The other example comes from an excellent client of mine.  He told me about an experienced recruiter that he put on to start a new location for him. Within 24 hours of starting the consultant began repeatedly asking for more money, an improved commission structure (they were already on a very low threshold, great commission rate and no deficit) and a Resourcer for support.  The Consultant was holding his boss to ransom, threatening to leave and join a competitor the next day if his demands were not met.  My client gave the consultant some of what they asked, but the demands kept coming.  Text messages at all times of the day and night (I know, I saw them)… The irony was that the candidate was not performing – he billed less than a third of what he had cost the business.  My client agreed that the consultant had to go, but was hesitant… Why?  It turns out that he had been in business for over 15 years but never had to sack anyone… and he didn’t feel good pulling the trigger. In the end he did let the consultant go… and his business and sanity is all the better for it…

It’s easy to judge – isn’t it?  It’s easy to tell people to toughen up and make the hard decisions.  It’s easy to say ‘C’mon champ – grow some balls…’ But in reality – when faced with making these decisions yourself, sometimes it’s just not that easy.

I have had to sack people in the past and every time I have had to do it I feel sick… I can’t sleep the night before, my stomach ties itself in knots and I almost chicken out… for me it is not easy at all…

I have also been an employee in bad companies, yet I’ve walked the company line, taken crap from bad bosses, asked to do things I didn’t agree with… and I did them.  Why?  Because I like to be liked.  I don’t like to cause trouble – and I certainly don’t want to be the bad guy.

But, there comes a time in your professional life when being liked by everyone is not the most important thing in life.  It really doesn’t matter how many facebook friends you have, or if people laugh at your jokes… what is important is making sure you enjoy job – with a sense of achievement and happiness!
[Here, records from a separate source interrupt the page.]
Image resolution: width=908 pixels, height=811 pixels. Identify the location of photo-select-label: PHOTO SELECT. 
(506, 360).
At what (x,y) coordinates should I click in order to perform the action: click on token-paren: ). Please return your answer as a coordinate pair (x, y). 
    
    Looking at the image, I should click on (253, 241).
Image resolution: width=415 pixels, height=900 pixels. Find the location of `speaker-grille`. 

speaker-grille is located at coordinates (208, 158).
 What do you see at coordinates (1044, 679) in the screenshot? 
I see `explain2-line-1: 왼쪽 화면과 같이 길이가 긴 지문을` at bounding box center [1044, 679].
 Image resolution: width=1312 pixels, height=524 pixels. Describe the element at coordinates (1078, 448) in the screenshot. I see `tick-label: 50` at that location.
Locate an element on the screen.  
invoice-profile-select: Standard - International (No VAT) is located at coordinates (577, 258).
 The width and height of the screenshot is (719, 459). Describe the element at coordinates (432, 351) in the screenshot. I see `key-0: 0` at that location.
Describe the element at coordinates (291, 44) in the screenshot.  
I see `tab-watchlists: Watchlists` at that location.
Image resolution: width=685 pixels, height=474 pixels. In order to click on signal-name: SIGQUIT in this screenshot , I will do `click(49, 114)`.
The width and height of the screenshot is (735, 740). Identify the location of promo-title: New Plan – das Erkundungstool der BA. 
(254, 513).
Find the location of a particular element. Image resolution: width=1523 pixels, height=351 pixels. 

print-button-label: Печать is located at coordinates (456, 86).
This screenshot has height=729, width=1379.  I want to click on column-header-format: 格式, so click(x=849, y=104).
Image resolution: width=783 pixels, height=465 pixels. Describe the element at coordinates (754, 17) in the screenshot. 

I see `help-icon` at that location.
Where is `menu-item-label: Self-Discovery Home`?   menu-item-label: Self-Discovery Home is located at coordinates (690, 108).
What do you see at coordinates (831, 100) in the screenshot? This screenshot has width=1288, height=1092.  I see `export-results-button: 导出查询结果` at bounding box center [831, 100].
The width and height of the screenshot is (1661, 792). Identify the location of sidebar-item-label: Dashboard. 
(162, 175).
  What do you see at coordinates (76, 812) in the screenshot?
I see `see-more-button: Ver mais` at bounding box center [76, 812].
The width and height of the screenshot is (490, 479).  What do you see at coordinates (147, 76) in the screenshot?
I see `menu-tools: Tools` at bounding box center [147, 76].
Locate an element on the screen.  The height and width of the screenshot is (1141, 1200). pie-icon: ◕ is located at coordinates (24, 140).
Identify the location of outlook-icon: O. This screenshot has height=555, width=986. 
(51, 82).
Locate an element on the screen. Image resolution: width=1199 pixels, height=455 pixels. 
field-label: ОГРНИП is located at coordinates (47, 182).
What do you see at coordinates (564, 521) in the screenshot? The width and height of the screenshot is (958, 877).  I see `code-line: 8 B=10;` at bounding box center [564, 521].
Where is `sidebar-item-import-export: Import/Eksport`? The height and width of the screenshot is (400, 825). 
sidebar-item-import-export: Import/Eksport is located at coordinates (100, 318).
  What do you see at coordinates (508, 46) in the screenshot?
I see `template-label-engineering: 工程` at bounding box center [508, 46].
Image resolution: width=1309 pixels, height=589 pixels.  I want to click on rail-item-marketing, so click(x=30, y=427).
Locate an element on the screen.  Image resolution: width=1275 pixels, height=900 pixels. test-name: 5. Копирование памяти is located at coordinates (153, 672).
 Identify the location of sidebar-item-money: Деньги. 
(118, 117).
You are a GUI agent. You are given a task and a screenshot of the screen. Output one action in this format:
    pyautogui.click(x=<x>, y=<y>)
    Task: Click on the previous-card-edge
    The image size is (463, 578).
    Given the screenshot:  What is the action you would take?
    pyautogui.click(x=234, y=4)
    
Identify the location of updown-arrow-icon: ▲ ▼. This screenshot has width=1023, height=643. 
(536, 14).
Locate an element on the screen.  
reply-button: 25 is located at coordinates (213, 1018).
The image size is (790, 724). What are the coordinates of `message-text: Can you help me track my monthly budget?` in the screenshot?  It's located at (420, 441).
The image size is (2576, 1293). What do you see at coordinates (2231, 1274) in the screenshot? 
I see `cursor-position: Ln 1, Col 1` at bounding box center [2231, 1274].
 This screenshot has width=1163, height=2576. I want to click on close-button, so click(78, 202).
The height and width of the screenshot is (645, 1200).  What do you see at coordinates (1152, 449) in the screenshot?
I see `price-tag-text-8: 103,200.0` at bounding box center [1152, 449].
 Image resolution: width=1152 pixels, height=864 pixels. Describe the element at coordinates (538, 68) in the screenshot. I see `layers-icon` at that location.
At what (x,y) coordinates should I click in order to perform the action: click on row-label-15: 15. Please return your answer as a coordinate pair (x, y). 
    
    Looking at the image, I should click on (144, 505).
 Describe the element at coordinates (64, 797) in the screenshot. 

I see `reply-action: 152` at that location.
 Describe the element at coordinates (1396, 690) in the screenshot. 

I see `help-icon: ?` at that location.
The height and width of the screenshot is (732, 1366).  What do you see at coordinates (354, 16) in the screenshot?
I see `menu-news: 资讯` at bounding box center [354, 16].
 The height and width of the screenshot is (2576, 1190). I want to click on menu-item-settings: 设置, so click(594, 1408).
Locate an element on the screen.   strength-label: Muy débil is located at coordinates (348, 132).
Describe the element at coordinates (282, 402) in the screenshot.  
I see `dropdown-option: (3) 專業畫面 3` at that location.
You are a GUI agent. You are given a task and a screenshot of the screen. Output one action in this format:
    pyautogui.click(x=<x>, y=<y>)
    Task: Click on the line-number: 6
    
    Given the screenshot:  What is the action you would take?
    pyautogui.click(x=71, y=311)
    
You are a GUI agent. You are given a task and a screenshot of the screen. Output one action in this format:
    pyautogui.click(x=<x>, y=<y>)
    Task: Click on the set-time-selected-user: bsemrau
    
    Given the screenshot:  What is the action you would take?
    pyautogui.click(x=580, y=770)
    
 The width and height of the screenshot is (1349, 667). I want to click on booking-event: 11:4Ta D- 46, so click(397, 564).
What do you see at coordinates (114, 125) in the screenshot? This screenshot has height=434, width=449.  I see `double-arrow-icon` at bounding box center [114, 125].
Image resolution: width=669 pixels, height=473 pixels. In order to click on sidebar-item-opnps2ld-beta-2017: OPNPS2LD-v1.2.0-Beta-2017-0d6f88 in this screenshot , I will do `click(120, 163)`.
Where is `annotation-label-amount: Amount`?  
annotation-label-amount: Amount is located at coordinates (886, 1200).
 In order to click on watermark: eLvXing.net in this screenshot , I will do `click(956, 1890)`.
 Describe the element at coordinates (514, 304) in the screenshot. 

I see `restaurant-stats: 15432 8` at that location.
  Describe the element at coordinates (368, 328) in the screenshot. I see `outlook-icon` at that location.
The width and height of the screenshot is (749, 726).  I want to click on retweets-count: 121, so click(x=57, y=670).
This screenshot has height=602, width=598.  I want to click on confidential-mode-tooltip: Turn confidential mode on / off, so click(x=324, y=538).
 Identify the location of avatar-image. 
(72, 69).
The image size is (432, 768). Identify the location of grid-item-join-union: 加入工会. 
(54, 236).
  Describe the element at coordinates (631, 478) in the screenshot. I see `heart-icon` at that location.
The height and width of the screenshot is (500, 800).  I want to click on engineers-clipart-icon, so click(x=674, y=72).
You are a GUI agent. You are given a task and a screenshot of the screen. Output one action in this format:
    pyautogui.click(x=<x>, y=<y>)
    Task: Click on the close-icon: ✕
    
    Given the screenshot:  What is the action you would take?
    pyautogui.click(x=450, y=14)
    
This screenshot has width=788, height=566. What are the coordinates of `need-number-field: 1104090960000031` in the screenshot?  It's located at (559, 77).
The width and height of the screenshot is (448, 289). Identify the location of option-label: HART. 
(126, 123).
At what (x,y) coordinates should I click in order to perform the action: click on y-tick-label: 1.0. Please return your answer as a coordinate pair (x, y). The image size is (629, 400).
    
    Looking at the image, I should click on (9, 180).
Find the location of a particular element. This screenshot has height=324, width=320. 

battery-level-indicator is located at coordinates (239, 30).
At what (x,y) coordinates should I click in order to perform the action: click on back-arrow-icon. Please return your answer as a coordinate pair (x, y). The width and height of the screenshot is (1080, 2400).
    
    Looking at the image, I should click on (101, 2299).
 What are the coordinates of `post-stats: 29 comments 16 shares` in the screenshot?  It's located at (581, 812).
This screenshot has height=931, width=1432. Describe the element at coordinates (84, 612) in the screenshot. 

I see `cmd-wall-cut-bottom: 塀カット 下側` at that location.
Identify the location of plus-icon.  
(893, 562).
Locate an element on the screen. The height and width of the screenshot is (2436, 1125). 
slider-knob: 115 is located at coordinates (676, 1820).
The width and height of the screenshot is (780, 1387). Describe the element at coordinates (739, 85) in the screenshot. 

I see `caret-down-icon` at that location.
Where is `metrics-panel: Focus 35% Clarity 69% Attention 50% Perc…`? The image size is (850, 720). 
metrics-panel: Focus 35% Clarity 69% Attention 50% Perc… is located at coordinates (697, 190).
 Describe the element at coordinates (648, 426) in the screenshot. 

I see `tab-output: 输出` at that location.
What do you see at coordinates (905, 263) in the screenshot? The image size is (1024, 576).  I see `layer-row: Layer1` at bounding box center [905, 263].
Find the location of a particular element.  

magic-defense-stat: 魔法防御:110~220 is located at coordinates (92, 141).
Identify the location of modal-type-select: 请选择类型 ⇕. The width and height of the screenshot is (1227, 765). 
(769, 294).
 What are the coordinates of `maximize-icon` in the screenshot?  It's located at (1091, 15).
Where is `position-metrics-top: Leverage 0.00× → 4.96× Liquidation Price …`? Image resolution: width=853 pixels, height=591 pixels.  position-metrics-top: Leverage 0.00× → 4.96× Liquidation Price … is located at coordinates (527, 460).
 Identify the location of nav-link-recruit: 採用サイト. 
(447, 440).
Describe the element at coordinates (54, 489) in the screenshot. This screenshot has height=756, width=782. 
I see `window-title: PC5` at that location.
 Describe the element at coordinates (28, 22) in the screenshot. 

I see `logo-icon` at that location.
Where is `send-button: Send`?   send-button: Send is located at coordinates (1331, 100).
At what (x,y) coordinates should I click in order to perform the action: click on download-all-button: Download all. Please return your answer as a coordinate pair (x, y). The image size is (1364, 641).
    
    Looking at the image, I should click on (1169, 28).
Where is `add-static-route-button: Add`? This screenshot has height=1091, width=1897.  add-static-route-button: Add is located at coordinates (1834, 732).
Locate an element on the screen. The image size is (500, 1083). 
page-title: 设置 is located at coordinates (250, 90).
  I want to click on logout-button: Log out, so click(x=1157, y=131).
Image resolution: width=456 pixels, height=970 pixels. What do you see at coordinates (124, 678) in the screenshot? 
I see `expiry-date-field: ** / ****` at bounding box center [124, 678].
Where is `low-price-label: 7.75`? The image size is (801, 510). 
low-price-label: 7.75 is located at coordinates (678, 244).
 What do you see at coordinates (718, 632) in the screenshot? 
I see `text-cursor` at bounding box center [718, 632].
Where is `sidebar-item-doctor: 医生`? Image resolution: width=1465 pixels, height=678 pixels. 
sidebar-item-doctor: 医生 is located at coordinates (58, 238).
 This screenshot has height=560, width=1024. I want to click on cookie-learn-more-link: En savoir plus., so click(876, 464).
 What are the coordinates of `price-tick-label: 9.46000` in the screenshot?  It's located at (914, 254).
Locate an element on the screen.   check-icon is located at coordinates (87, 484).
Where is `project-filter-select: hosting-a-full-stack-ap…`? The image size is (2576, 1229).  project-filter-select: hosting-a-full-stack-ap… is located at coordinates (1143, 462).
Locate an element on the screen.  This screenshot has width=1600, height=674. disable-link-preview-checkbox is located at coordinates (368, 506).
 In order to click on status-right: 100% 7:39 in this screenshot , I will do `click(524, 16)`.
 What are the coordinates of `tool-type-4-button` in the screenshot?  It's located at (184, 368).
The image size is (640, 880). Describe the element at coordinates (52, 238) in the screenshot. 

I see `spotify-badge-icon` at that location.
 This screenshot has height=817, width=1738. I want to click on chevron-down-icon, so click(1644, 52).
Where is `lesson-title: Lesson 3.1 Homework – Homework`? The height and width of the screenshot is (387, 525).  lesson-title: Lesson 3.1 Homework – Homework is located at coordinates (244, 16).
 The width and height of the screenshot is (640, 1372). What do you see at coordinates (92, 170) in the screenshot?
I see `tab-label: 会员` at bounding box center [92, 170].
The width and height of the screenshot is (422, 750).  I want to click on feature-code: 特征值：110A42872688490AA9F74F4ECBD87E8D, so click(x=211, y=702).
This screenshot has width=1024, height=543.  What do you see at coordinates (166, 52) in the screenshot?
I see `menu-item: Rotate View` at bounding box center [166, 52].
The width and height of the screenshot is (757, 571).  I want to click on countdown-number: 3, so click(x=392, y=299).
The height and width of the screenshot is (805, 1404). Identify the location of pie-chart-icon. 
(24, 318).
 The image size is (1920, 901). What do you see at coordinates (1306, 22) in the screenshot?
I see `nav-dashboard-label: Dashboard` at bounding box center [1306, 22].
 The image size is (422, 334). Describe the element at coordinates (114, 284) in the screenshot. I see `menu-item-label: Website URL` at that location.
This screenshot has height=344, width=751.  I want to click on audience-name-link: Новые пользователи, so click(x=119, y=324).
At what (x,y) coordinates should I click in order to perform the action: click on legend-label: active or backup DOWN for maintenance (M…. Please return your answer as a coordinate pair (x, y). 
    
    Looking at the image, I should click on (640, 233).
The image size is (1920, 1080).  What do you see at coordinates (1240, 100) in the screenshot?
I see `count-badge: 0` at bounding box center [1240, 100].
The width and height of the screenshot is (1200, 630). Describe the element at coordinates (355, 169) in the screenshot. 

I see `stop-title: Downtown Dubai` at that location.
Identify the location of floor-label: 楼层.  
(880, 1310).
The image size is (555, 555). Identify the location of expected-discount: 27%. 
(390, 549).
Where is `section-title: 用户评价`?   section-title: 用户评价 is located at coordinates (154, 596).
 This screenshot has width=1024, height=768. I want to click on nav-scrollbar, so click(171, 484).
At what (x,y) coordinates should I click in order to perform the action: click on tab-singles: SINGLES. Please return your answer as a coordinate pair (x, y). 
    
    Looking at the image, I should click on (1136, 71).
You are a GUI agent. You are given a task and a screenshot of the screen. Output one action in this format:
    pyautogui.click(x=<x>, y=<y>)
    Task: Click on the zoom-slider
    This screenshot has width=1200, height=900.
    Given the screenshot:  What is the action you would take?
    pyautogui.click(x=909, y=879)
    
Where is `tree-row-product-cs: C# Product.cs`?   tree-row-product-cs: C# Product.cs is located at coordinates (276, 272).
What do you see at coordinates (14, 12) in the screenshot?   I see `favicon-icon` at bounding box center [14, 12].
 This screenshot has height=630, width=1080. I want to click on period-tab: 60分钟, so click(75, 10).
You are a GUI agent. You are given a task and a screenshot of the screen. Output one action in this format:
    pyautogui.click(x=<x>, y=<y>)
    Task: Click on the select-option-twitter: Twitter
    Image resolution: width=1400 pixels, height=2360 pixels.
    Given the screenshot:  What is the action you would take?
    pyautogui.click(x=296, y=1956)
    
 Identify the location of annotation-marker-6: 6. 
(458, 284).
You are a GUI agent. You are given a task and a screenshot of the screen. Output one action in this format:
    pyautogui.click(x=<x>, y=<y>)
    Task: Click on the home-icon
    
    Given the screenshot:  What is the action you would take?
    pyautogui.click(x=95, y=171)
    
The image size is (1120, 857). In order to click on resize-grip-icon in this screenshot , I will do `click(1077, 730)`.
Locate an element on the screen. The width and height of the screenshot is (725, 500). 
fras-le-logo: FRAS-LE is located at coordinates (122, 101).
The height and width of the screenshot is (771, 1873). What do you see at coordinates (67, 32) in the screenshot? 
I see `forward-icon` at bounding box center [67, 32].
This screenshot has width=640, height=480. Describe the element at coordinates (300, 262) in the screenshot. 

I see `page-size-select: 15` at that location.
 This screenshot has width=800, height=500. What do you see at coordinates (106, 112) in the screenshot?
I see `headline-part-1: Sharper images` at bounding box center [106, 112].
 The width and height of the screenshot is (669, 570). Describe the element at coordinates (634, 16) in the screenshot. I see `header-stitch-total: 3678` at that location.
Thankfully, I really like my job, and the people I work with – and if you don’t like yours call me… now!

And don’t forget you should never let yourself get pushed around… unless you are riding in a shopping trolley – that sh*t is fun!

Oh, and in case you were wondering I have 643 facebook friends… and I really hope this post gave you a good chuckle…

Craig Watson

2 thoughts on “Recruiters… Where do Nice Guys finish?”

  1. Nice article Craig, however I think that the examples that you have highlighted aren’t about being too nice, but rather a lack of self-confidence and a lack of leadership respectively.

    Early in my career, I thought that being liked was the be all and end all as well – I went out of my way not to upset people and the thought of someone not liking me was enough to keep me up at night. What I realised quite quickly however was that success in business has nothing to do with whether someone likes you, rather it is whether someone RESPECTS you. I am not saying that the 2 can not go hand in hand, but if I was given the option of being liked by someone but not respected in my role or respected, but disliked – I know which one I would take any day.

    The most successful people I know are the ones that I respect AND like; they have built their success on respecting others and demanding respect in return – in the end this is why I think they are liked by so many.

  2. When it comes to recruitment I agree that being too nice or wanting to be liked is not a helpful trait.

    However, I’ve met quite a few in the industry who I’d describe as narcissists or sociopaths. This superficial charm leads naive people to make career (and health) damaging moves. Being “nice” and treating people with respect are too very different things.

    Anyway, karma’s a bitch and it’s good to see some of the unpleasant characters I referred to leaving the industry (albeit probably temporarily), unfortunately they tend to leave a trail of financial and emotional destruction behind them.